▸ Source records

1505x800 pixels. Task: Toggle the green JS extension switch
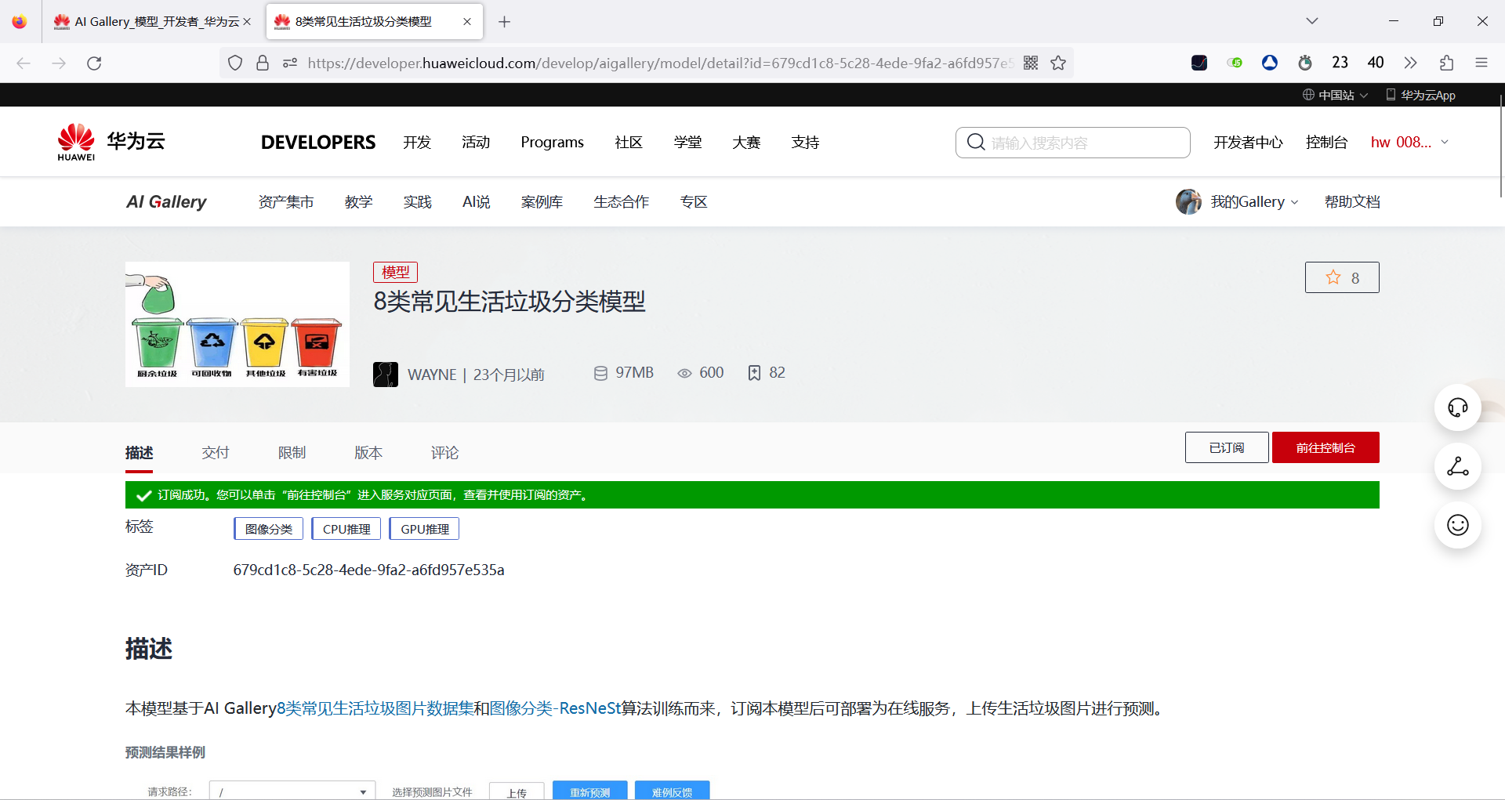pyautogui.click(x=1235, y=63)
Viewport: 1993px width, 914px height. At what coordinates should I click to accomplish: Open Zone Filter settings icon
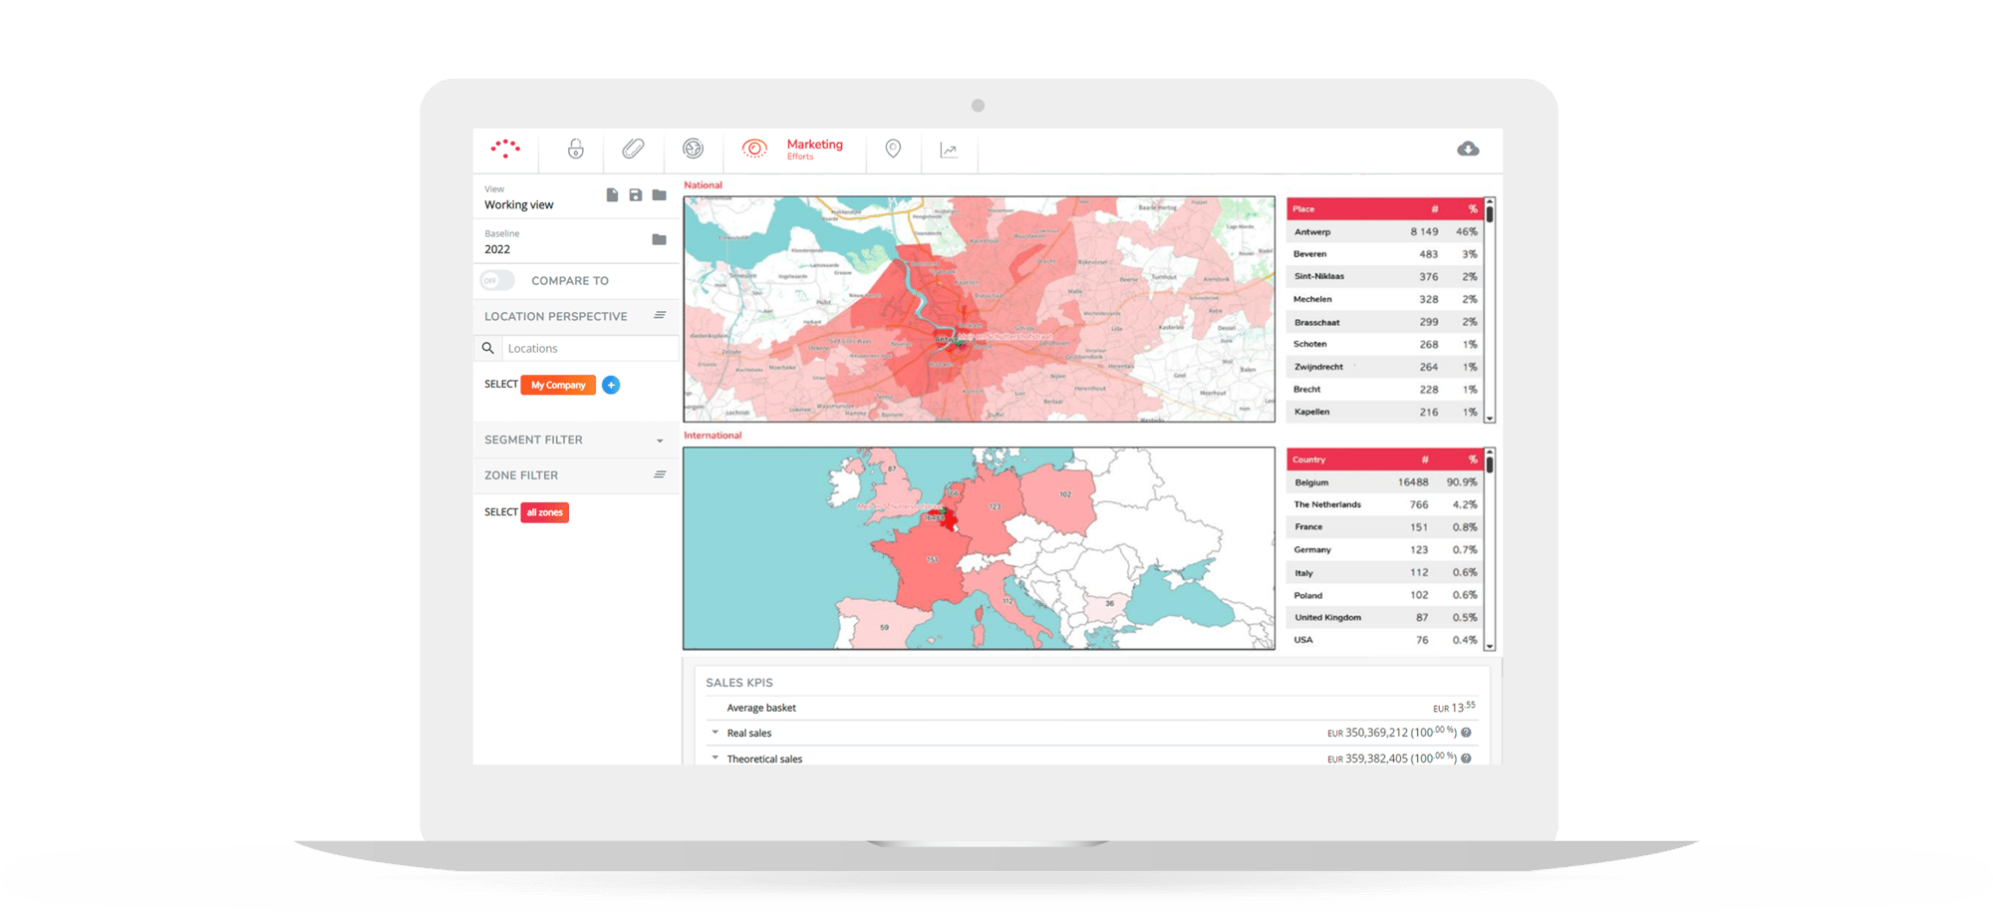(659, 475)
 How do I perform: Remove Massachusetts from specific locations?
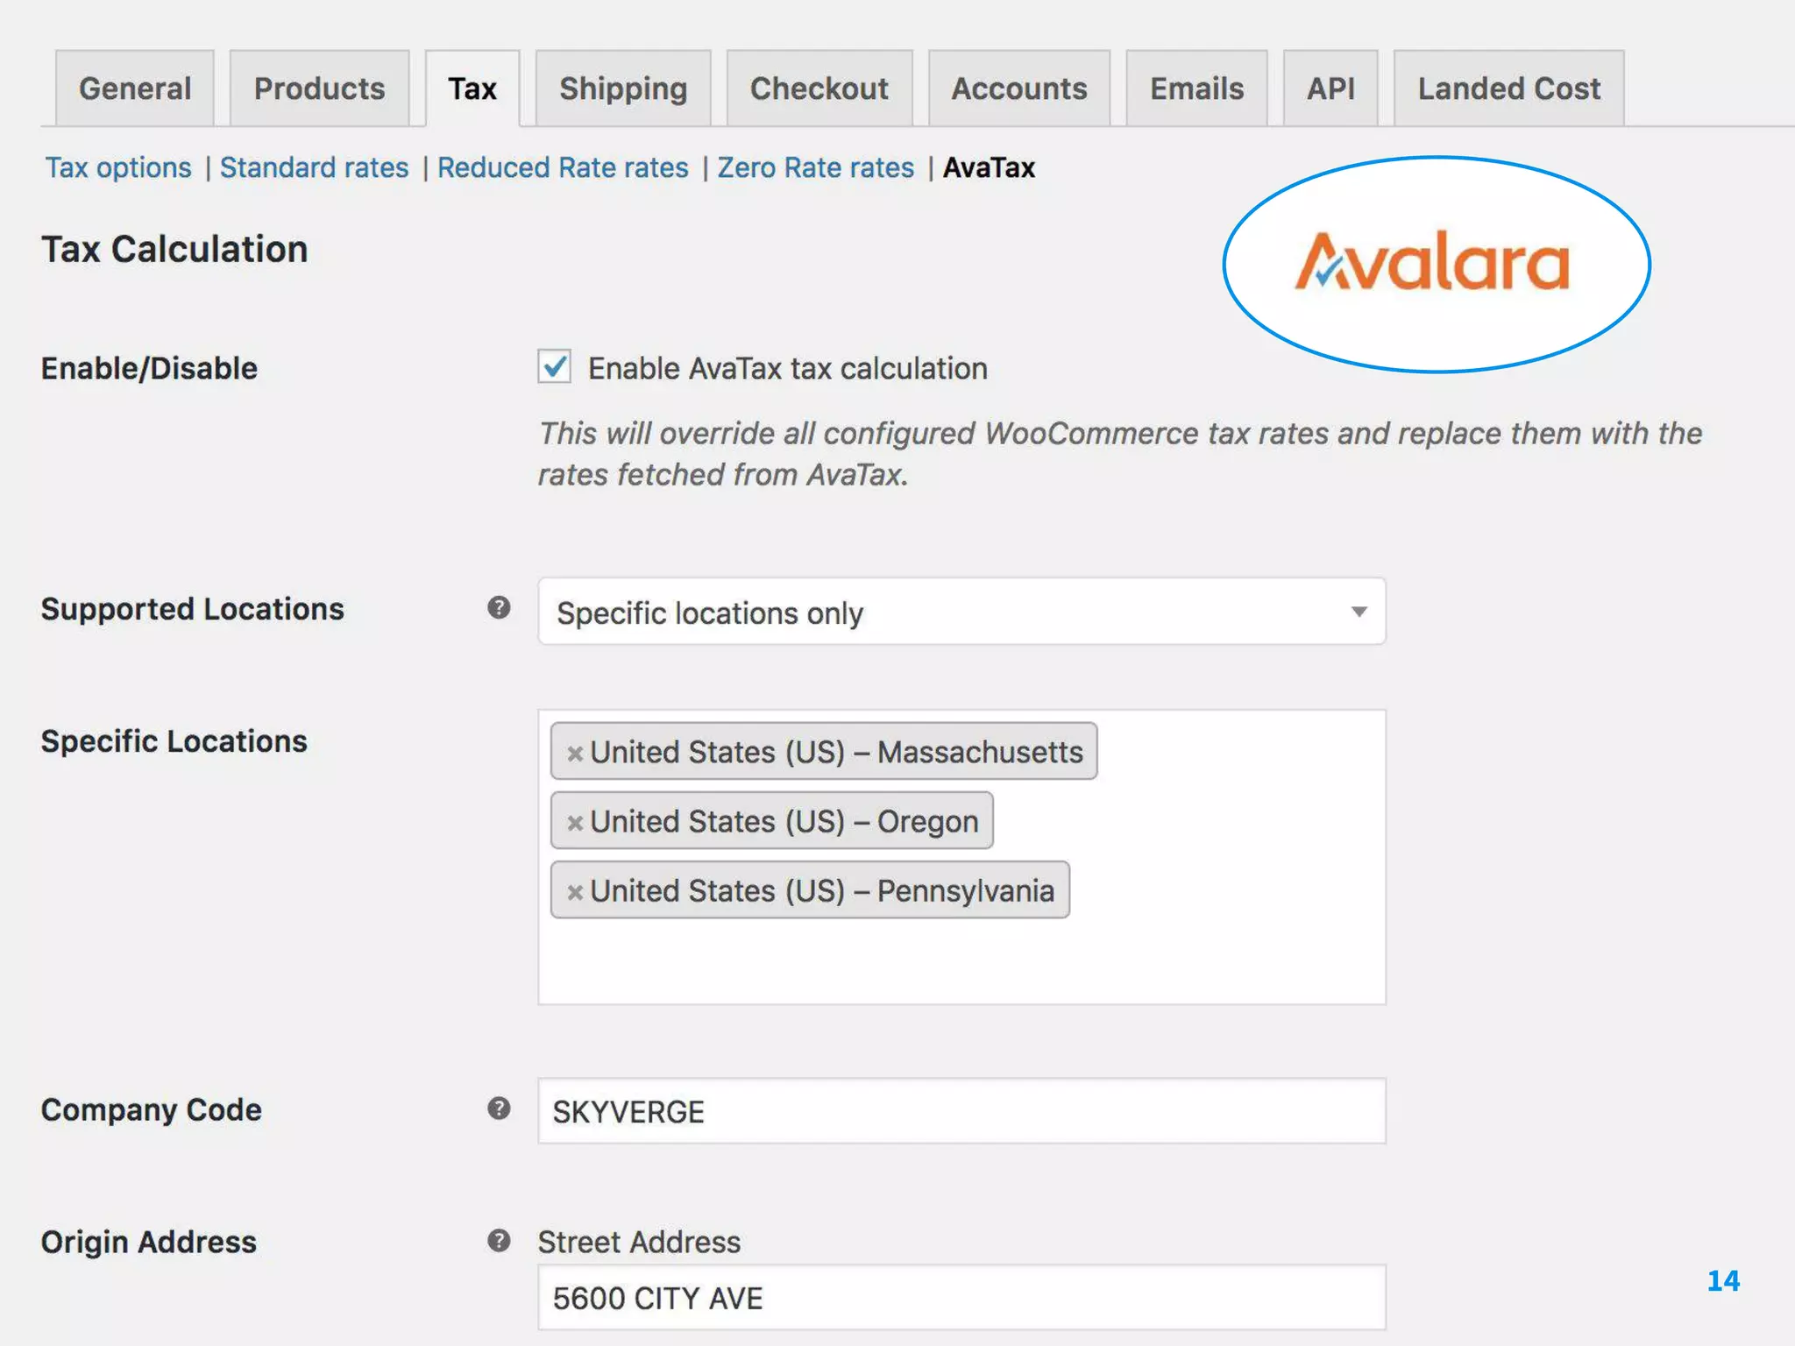click(x=575, y=753)
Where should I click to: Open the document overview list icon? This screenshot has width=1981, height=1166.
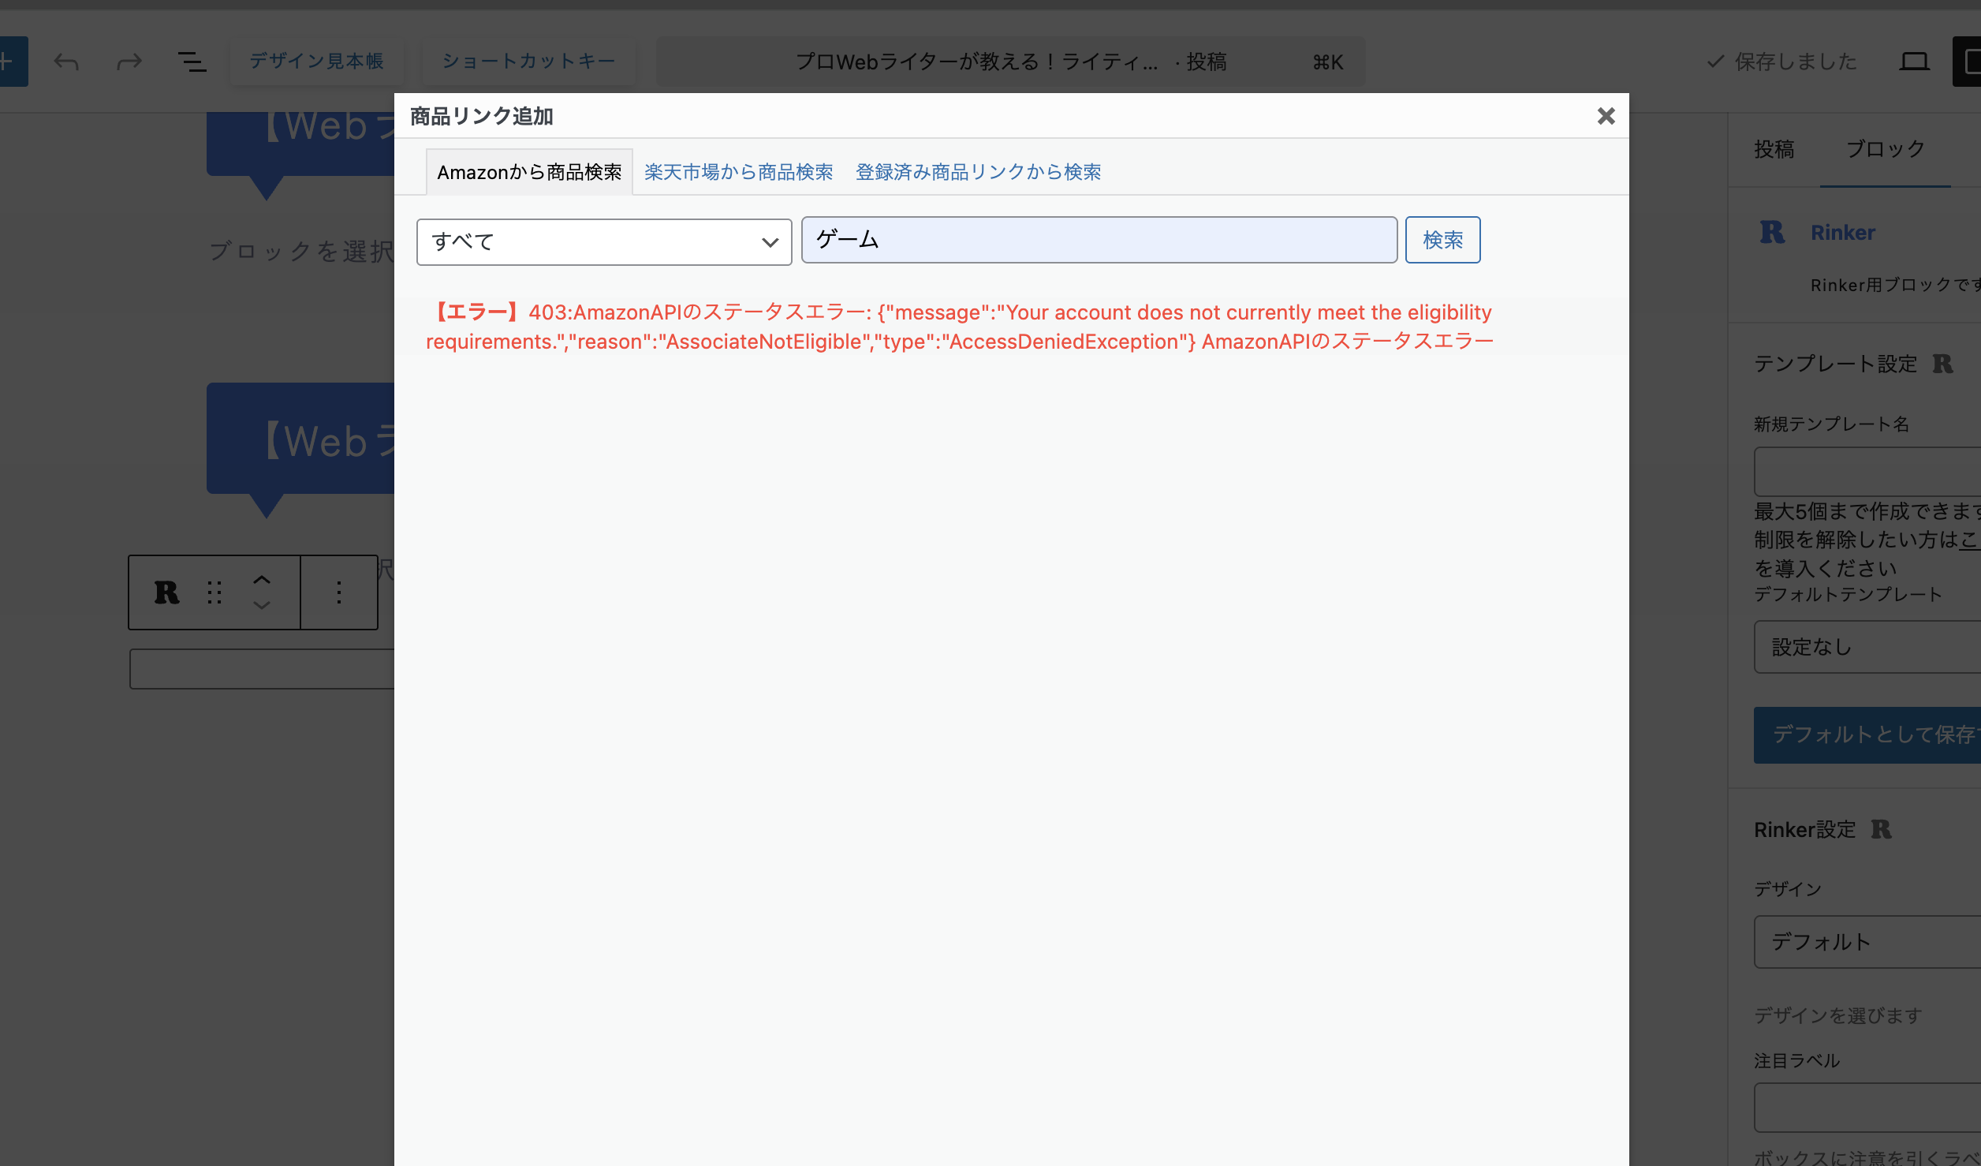(192, 62)
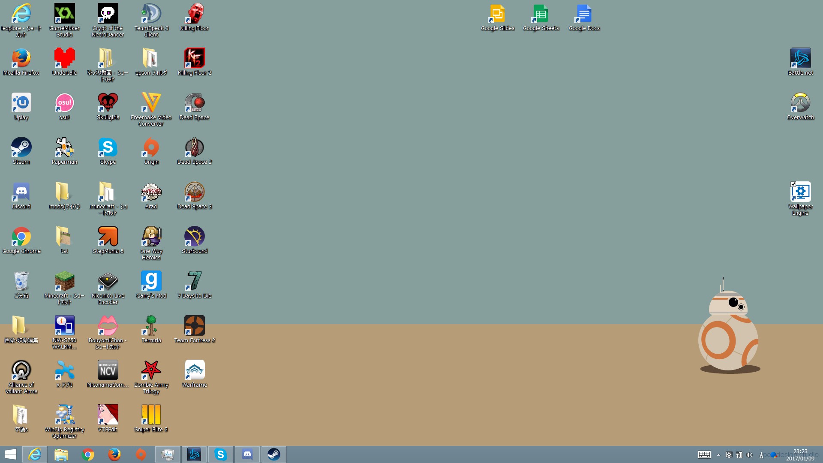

▸ Problem to work on
Could you copy the listing above exactly, without its pictures?

▸ Result for this task
1505x800 pixels. Task: Toggle the green JS extension switch
pyautogui.click(x=1235, y=63)
Viewport: 1993px width, 914px height. At what coordinates should I click to accomplish: Open Zone Filter settings icon
(659, 475)
 How do I perform: Remove Massachusetts from specific locations?
click(x=575, y=753)
Where should I click to: Open the document overview list icon? This screenshot has width=1981, height=1166.
(192, 62)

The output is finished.